▶ Records for processing
=======

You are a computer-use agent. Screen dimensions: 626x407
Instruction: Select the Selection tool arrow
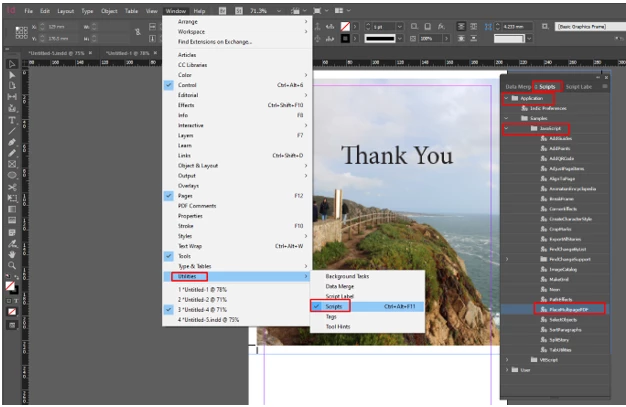[12, 64]
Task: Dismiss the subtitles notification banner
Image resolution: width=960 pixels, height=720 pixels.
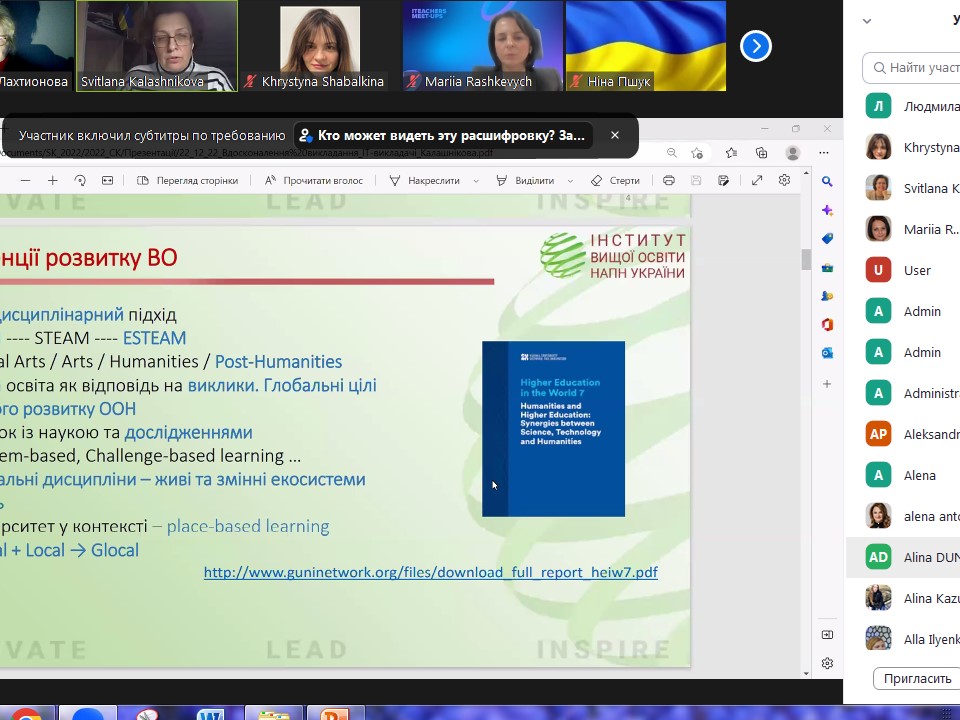Action: tap(615, 135)
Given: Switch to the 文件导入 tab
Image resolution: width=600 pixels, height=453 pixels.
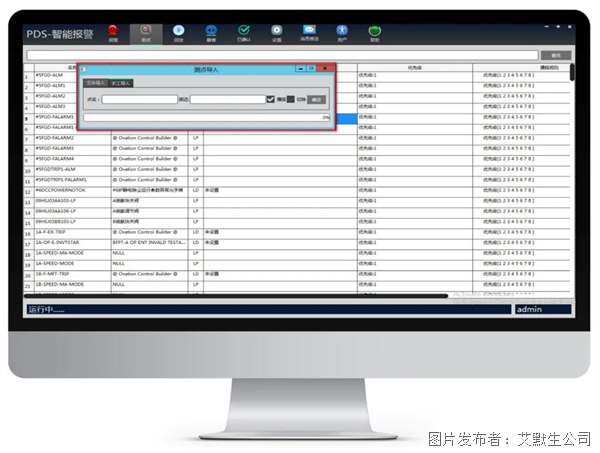Looking at the screenshot, I should point(95,83).
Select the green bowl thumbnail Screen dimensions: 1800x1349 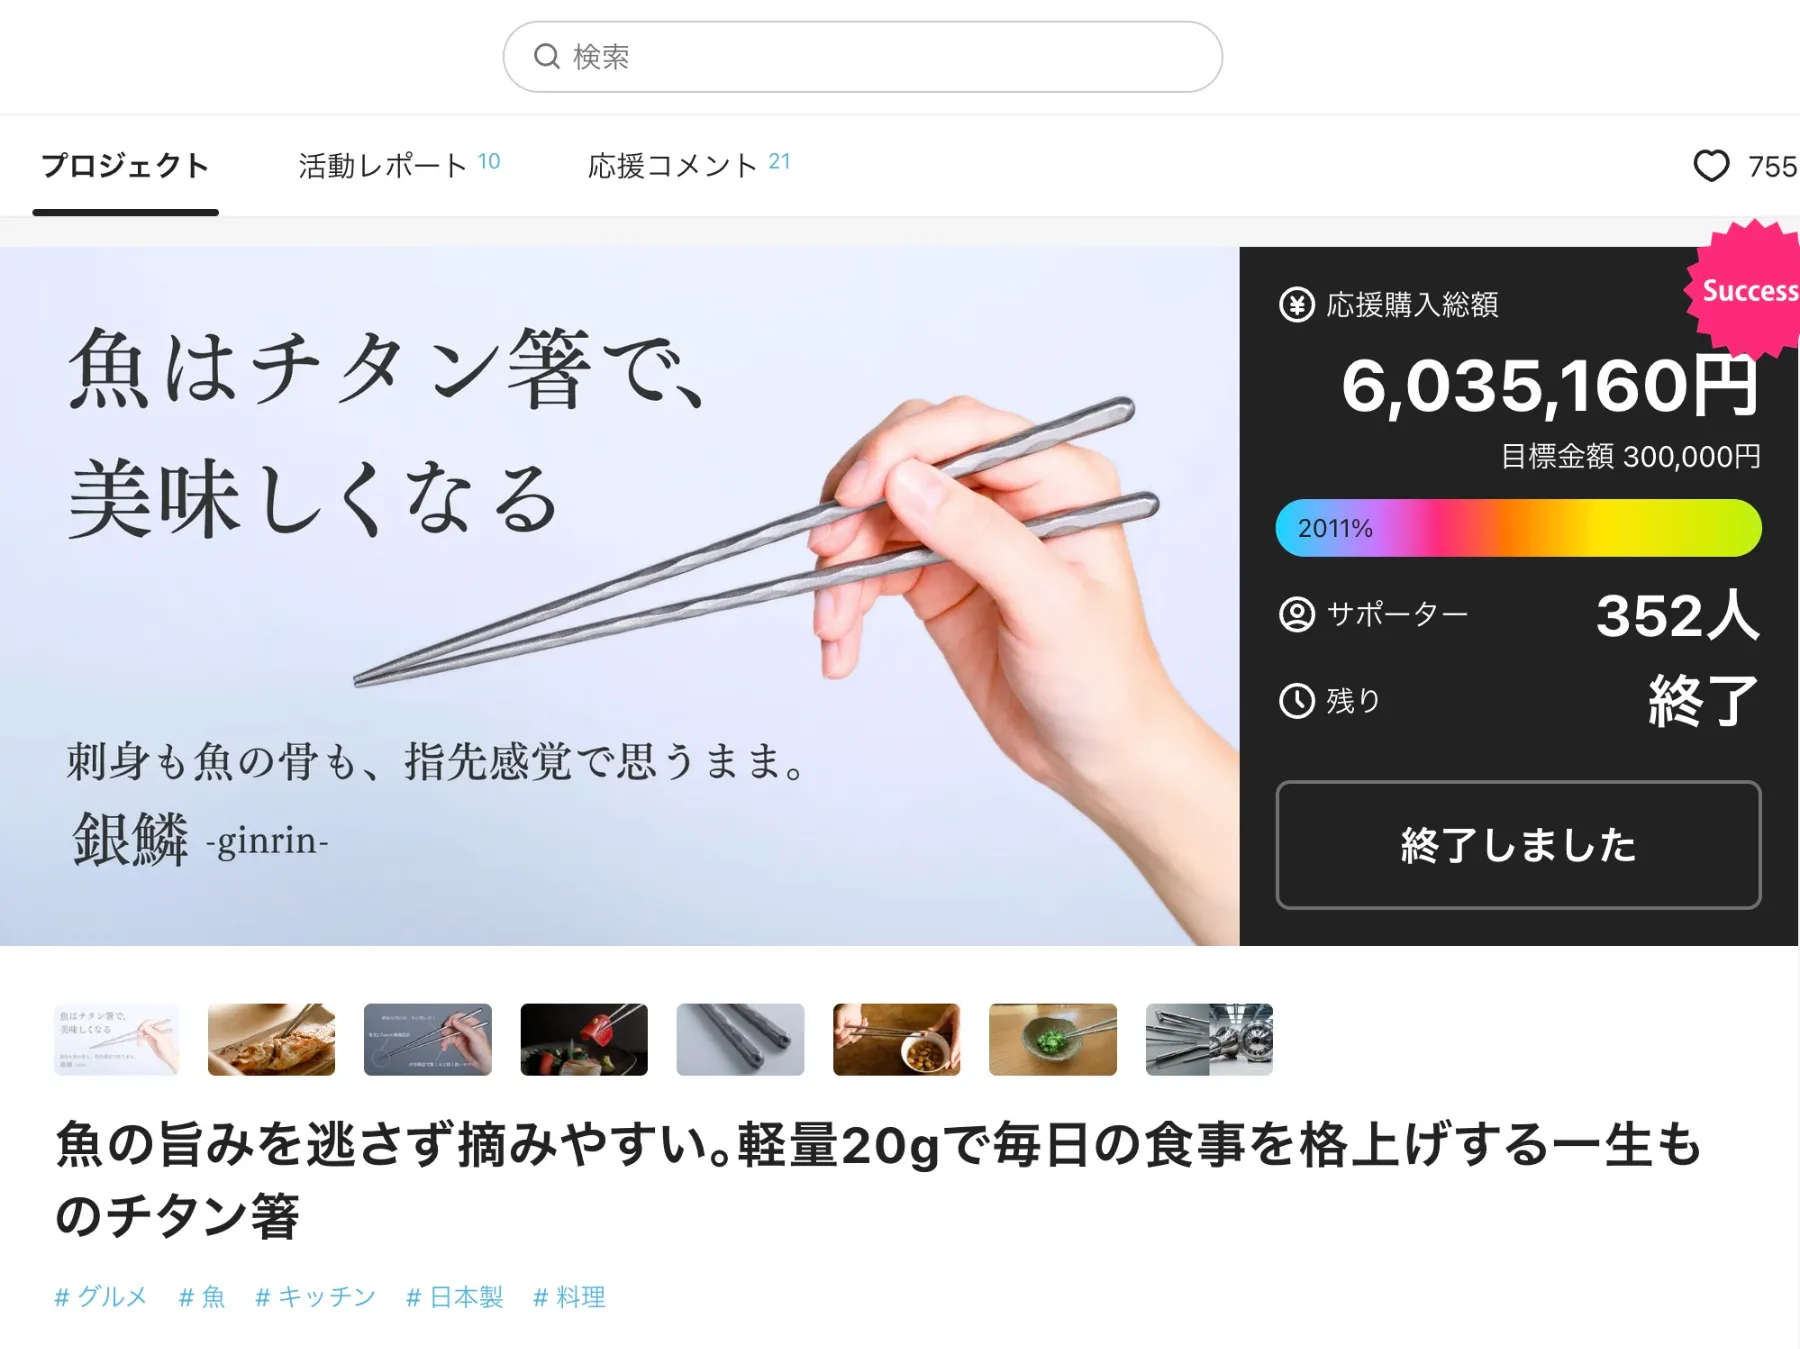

=======

▶ Requirement
Exclude every picture, then return precisely the lines that run from the line containing "Given: Switch to the 文件导入 tab" through the end of the entries above.

▶ Exercise answer
Given: Switch to the 文件导入 tab
Image resolution: width=600 pixels, height=453 pixels.
Looking at the screenshot, I should point(95,83).
Select the green bowl thumbnail Screen dimensions: 1800x1349 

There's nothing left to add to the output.